This spring my eighth grade students read To Kill a Mockingbird. As an assessment of their reading and understanding I gave my students a Think Tac Toe board with nine different technology based, differentiated project choices. Hence the word “tech-erentiated.” The idea behind the assignment is that students complete any three assessment projects as long as they make a tic-tac-toe on the board.
Below is the assignment and rubric. Also included is a blog post written by one of my students on the relevance of reading To Kill a Mockingbird today.

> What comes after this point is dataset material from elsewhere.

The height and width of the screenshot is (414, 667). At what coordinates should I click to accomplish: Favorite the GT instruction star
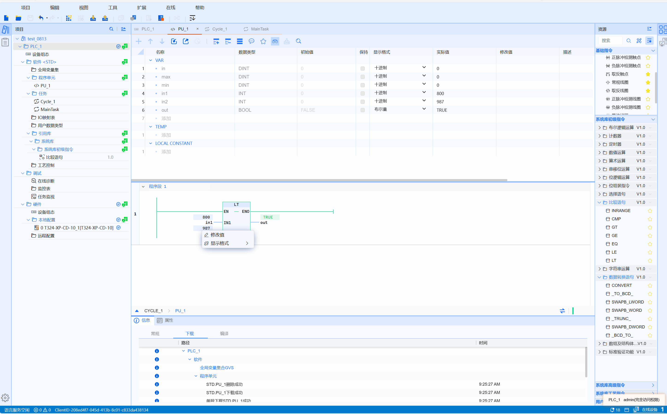[650, 227]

The novel To Kill A Mockingbird by Harper Lee is an old story that relates to modern times in many ways. In the story, Scout is a growing child who is finding her place in the world. She is constantly reminded that she is a “lady” and that women don’t wear overalls or play football. She is also scolded by her Aunt Alexandra for not acting like a women. Her role as a Finch in the town of Maycomb is to become married to a respectable man and to raise children to be kind and polite people. In modern times, many of these expectations still apply. Most fathers and mothers want their daughter to grow up, marry, and have children so that they can carry on the family name. The parents also want to make sure that their child is appealing to others in the community, even if the child doesn’t want wear skirts and dresses. The expectation of girls has declined from the 1930s, but it is still there. Most families simply want their daughter be a mother when they are older.

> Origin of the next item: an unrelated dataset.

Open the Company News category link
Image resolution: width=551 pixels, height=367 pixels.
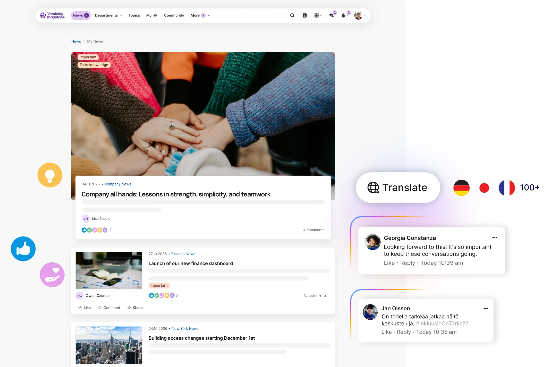coord(117,184)
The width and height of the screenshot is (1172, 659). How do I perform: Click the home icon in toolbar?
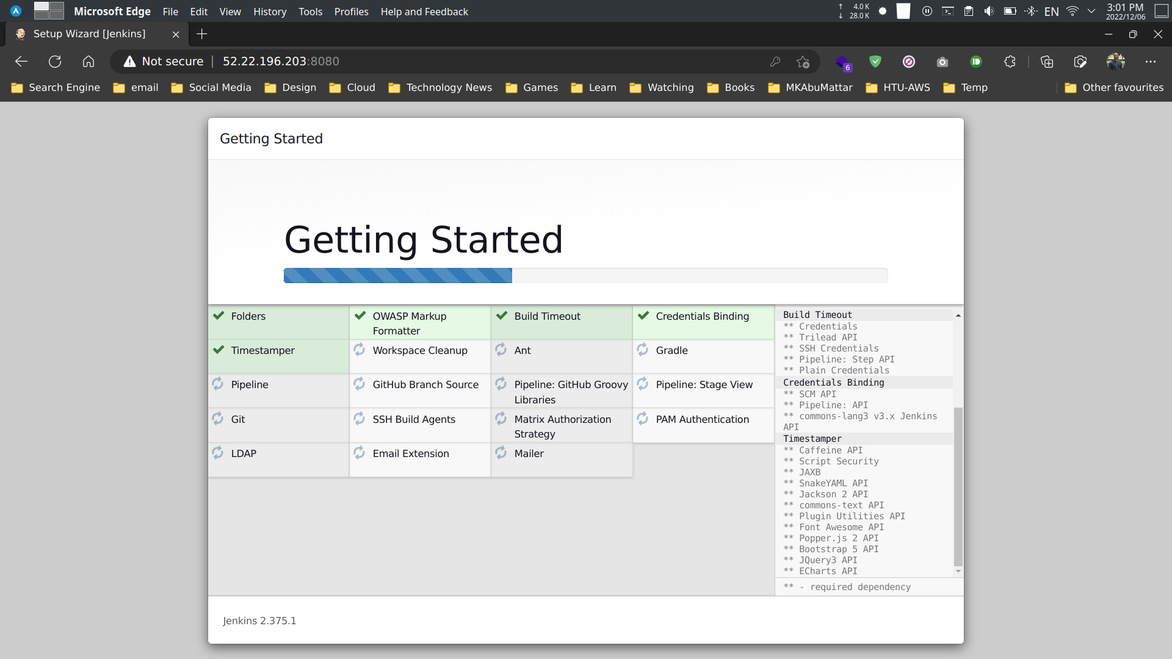[x=89, y=62]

Racism of African Americans is another example of how the novel relates to real life. In the 1930s, blacks were treated with extreme disrespect and hatred. Like in the story, blacks were blamed for crimes that they didn’t commit, and also scolded for actions they didn’t do. Many African American women were nannies or housekeepers, while the men were hard laborers who worked out on the fields. After the government put an end to discrimination, segregation, and hatred towards blacks, most of the racism and cruelty died down. But even today, with a black president in office, white Americans still treat African Americans in ways they shouldn’t be treated. One example would include stereotyping, where a white person judges a black person just by the color of their skin. Another would include bullying in schools for being different than the majority of the students.
In the novel, Dill is ignored by his parents. Even though Dill is given the toys that he desires, his parents never want to spend time with him. Because of this, Dill runs away to the Finches, where he knows he can find a friend. In present times, this actually occurs quite frequently. Today, people would call Dill a spoiled brat. Kids his age would envy him for the toys he possesses, but what they don’t understand is that Dill is all alone. Many modern day children also run away from their homes, because they have know one to play with. Even if a child receives all the toys in the world, he would still not have a friend to enjoy his toys with. This happens mostly to children with no brothers or sisters, but it can happen to anyone.

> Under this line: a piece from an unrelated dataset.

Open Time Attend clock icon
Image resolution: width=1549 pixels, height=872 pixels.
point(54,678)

Jem faces the challenges of being an adolescent as he grows older. During the novel, Jem starts to play football, read magazines, and stay away from Scout more and more often. Jem starts to show more appreciation for becoming a lawyer and analyzes the Tom Robinson rape case with intensive concentration. In modern times, boys go through the same kinds of phases; they become more mature and look to their future more than when they were children. Jem and boys of the 21st century would agree that hanging out with your little sister is embarrassing and that football is the best sport to ever be invented. They also both look to their future careers, be it a lawyer, doctor, or even scientist. Jem and modern day boys are more similar than most would imagine.